**What you will do**.
**a)** In the Apple TV forum thread, which service does Mike D. say Apple TV doesn't stream?
**b)** Reproduce everything in the Apple TV thread from "Apple TV anyone?  I" down to "be getting one.".

**Source extract**.
# Apple TV



## Sandpiper

Apple TV anyone?  I think I'll be shopping at the Apple Store today or tomorrow.


----------



## Mike D. aka jmiked

It appears that Apple TV doesn't stream Acorn TV, which accounts for about half my streaming viewing.  

Otherwise, I'd likely be getting one.

Mike


----------



## Sandpiper

Got it! Just got home. Haven't wired it up yet. I wish there was somebody to mess with all this tech stuff for me. Happy that the plug into 'lectric is not a wall wart. That makes it a little easier with my remaining socket. More demo in the store of what it does. Gotta say remote does much much more than Fire TV remote. Nice that there's volume button on Apple. With Fire TV I'd have to put down remote and pick up TiVo remote to adjust volume. I expect I will be watching everything except Amazon videos on Apple TV. Too bad Apple and Amazon aren't friends.

*ETA:* Got it hooked / wired up. That wasn't any big deal. Remote is better than Fire TV remote. There is so much on TV.


----------



## Gone To Croatan

We bought one recently to replace the HTPC that was damaged in a fire. I have to say I hate the remote so far. It seems very much style over substance, so it's easy to pick up the wrong way round, and the touchpad takes an age to select things compared to direction buttons.

But I've been reading ebooks on the TV by using AirPlay to forward the iPad's display to the Apple TV, which is kind of handy.


----------

**Dataset records**.
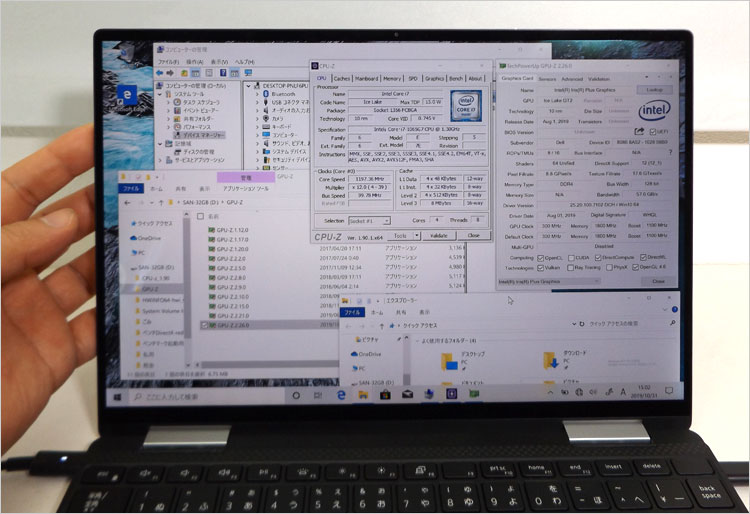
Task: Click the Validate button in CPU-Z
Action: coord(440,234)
--
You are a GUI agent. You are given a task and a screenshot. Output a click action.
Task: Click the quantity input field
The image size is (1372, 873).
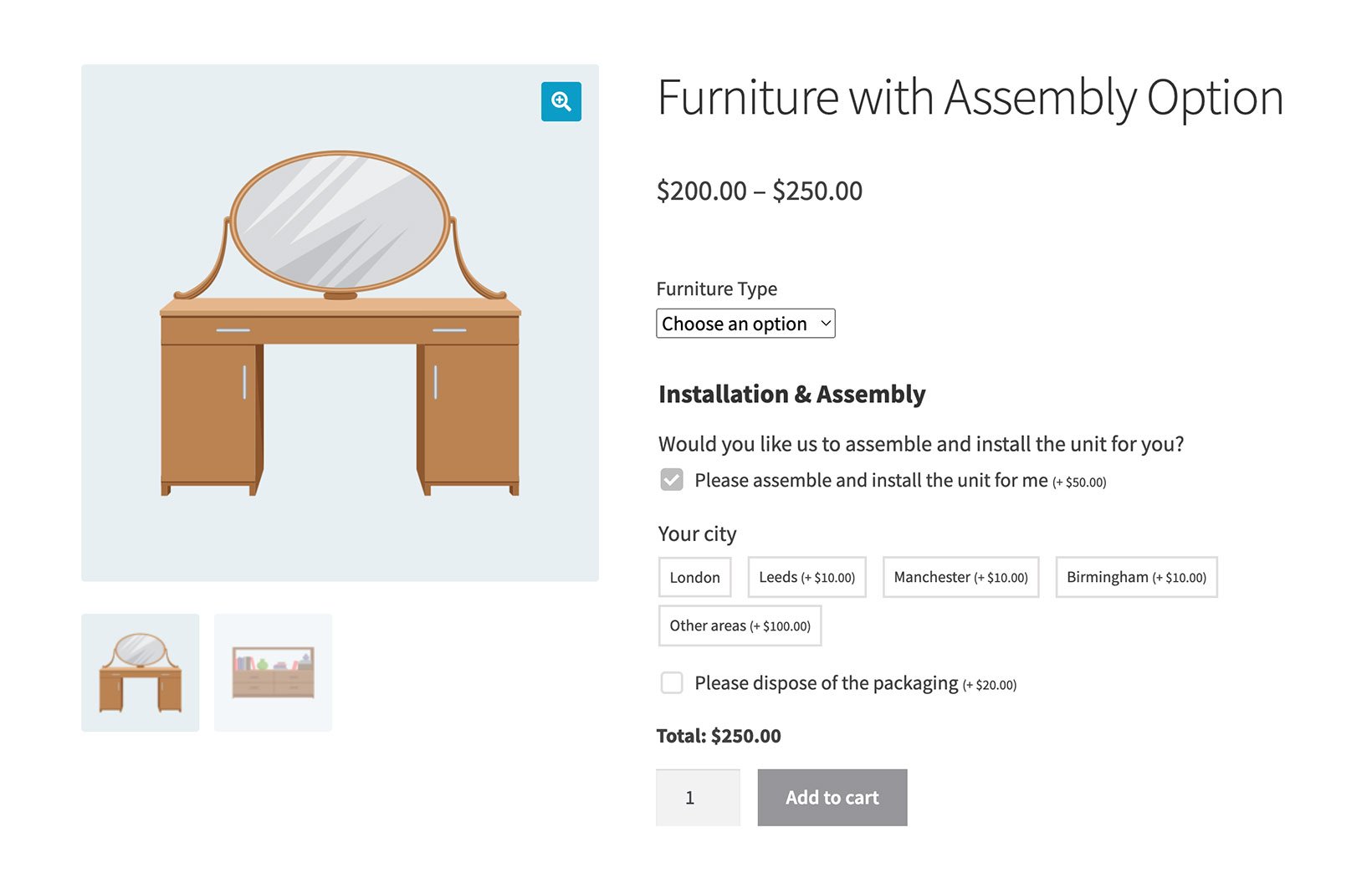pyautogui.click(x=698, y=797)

**Answers to the problems**.
**a)** Acorn TV

**b)**
Apple TV anyone?  I think I'll be shopping at the Apple Store today or tomorrow.


----------



## Mike D. aka jmiked

It appears that Apple TV doesn't stream Acorn TV, which accounts for about half my streaming viewing.  

Otherwise, I'd likely be getting one.